## Aim of the exercise
The data that follows should be copied out exactly.

::::::

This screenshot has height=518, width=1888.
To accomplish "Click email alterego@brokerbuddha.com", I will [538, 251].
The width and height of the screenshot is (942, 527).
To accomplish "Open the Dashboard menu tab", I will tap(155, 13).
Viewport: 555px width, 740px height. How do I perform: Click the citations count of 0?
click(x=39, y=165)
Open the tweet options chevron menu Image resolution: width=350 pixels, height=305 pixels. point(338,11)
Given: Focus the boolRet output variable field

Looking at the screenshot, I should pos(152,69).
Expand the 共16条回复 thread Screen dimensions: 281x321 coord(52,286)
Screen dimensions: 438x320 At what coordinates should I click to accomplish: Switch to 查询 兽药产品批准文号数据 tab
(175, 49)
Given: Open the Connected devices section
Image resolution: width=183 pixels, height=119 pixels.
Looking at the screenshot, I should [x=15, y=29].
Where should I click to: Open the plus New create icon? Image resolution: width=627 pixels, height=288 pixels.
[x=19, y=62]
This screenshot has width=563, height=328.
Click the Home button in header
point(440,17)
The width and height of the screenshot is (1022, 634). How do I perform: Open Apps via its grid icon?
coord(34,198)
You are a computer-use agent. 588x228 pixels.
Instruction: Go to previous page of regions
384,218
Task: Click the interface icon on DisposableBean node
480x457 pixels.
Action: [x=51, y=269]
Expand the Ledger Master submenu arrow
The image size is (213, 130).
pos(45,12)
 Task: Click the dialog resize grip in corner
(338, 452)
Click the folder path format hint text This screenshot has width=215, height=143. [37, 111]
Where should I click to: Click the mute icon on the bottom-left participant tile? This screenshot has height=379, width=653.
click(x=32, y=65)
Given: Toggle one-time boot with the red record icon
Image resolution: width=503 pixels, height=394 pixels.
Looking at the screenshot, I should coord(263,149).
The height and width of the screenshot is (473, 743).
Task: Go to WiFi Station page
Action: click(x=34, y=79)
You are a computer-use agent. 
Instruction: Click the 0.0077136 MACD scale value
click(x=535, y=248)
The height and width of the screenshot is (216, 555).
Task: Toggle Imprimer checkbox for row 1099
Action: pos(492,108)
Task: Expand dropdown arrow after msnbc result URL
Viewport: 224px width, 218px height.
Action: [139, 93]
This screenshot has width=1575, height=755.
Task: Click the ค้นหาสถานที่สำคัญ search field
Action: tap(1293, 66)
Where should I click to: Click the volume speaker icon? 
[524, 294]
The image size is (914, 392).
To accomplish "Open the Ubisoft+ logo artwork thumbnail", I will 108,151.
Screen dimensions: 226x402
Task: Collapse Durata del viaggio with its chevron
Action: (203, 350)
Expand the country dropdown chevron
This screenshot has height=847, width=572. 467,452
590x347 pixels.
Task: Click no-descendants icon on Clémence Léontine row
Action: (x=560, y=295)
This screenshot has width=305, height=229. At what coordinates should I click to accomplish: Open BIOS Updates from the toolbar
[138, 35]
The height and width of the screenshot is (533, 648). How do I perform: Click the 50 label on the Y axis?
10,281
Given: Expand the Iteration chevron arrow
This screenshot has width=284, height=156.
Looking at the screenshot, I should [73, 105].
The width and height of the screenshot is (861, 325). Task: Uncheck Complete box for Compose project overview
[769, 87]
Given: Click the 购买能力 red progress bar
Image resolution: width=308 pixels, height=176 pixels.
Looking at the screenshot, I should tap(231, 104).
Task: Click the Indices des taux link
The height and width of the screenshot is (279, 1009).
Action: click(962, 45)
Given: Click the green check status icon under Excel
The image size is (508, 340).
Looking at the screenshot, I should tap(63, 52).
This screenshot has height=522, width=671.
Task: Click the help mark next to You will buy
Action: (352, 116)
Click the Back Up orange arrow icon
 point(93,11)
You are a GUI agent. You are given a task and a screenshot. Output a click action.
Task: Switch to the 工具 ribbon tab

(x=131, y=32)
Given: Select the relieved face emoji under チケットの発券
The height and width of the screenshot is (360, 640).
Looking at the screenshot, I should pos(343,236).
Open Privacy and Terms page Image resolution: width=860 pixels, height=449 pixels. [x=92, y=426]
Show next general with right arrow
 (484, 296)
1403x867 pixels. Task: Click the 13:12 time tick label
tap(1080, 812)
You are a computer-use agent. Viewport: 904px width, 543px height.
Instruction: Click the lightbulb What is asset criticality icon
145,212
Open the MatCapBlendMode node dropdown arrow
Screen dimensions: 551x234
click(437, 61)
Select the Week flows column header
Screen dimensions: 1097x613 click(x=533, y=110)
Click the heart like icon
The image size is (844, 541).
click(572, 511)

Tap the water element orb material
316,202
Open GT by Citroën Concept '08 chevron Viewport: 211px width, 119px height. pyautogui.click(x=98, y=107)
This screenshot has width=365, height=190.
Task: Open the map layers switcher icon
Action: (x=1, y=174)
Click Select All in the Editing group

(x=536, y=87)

::::::

## Your solution
This screenshot has height=518, width=1888.
To accomplish "Click email alterego@brokerbuddha.com", I will [538, 251].
The width and height of the screenshot is (942, 527).
To accomplish "Open the Dashboard menu tab", I will tap(155, 13).
Viewport: 555px width, 740px height. How do I perform: Click the citations count of 0?
click(x=39, y=165)
Open the tweet options chevron menu Image resolution: width=350 pixels, height=305 pixels. point(338,11)
Given: Focus the boolRet output variable field

Looking at the screenshot, I should pos(152,69).
Expand the 共16条回复 thread Screen dimensions: 281x321 coord(52,286)
Screen dimensions: 438x320 At what coordinates should I click to accomplish: Switch to 查询 兽药产品批准文号数据 tab
(175, 49)
Given: Open the Connected devices section
Image resolution: width=183 pixels, height=119 pixels.
Looking at the screenshot, I should [x=15, y=29].
Where should I click to: Open the plus New create icon? Image resolution: width=627 pixels, height=288 pixels.
[x=19, y=62]
This screenshot has width=563, height=328.
Click the Home button in header
point(440,17)
The width and height of the screenshot is (1022, 634). How do I perform: Open Apps via its grid icon?
coord(34,198)
You are a computer-use agent. 588x228 pixels.
Instruction: Go to previous page of regions
384,218
Task: Click the interface icon on DisposableBean node
480x457 pixels.
Action: [x=51, y=269]
Expand the Ledger Master submenu arrow
The image size is (213, 130).
pos(45,12)
 Task: Click the dialog resize grip in corner
(338, 452)
Click the folder path format hint text This screenshot has width=215, height=143. [37, 111]
Where should I click to: Click the mute icon on the bottom-left participant tile? This screenshot has height=379, width=653.
click(x=32, y=65)
Given: Toggle one-time boot with the red record icon
Image resolution: width=503 pixels, height=394 pixels.
Looking at the screenshot, I should coord(263,149).
The height and width of the screenshot is (473, 743).
Task: Go to WiFi Station page
Action: click(x=34, y=79)
You are a computer-use agent. 
Instruction: Click the 0.0077136 MACD scale value
click(x=535, y=248)
The height and width of the screenshot is (216, 555).
Task: Toggle Imprimer checkbox for row 1099
Action: pos(492,108)
Task: Expand dropdown arrow after msnbc result URL
Viewport: 224px width, 218px height.
Action: [139, 93]
This screenshot has width=1575, height=755.
Task: Click the ค้นหาสถานที่สำคัญ search field
Action: tap(1293, 66)
Where should I click to: Click the volume speaker icon? 
[524, 294]
The image size is (914, 392).
To accomplish "Open the Ubisoft+ logo artwork thumbnail", I will 108,151.
Screen dimensions: 226x402
Task: Collapse Durata del viaggio with its chevron
Action: (203, 350)
Expand the country dropdown chevron
This screenshot has height=847, width=572. 467,452
590x347 pixels.
Task: Click no-descendants icon on Clémence Léontine row
Action: (x=560, y=295)
This screenshot has width=305, height=229. At what coordinates should I click to accomplish: Open BIOS Updates from the toolbar
[138, 35]
The height and width of the screenshot is (533, 648). How do I perform: Click the 50 label on the Y axis?
10,281
Given: Expand the Iteration chevron arrow
This screenshot has width=284, height=156.
Looking at the screenshot, I should [73, 105].
The width and height of the screenshot is (861, 325). Task: Uncheck Complete box for Compose project overview
[769, 87]
Given: Click the 购买能力 red progress bar
Image resolution: width=308 pixels, height=176 pixels.
Looking at the screenshot, I should tap(231, 104).
Task: Click the Indices des taux link
The height and width of the screenshot is (279, 1009).
Action: click(962, 45)
Given: Click the green check status icon under Excel
The image size is (508, 340).
Looking at the screenshot, I should tap(63, 52).
This screenshot has height=522, width=671.
Task: Click the help mark next to You will buy
Action: (352, 116)
Click the Back Up orange arrow icon
 point(93,11)
You are a GUI agent. You are given a task and a screenshot. Output a click action.
Task: Switch to the 工具 ribbon tab

(x=131, y=32)
Given: Select the relieved face emoji under チケットの発券
The height and width of the screenshot is (360, 640).
Looking at the screenshot, I should pos(343,236).
Open Privacy and Terms page Image resolution: width=860 pixels, height=449 pixels. [x=92, y=426]
Show next general with right arrow
 (484, 296)
1403x867 pixels. Task: Click the 13:12 time tick label
tap(1080, 812)
You are a computer-use agent. Viewport: 904px width, 543px height.
Instruction: Click the lightbulb What is asset criticality icon
145,212
Open the MatCapBlendMode node dropdown arrow
Screen dimensions: 551x234
click(437, 61)
Select the Week flows column header
Screen dimensions: 1097x613 click(x=533, y=110)
Click the heart like icon
The image size is (844, 541).
click(572, 511)

Tap the water element orb material
316,202
Open GT by Citroën Concept '08 chevron Viewport: 211px width, 119px height. pyautogui.click(x=98, y=107)
This screenshot has width=365, height=190.
Task: Open the map layers switcher icon
Action: (x=1, y=174)
Click Select All in the Editing group

(x=536, y=87)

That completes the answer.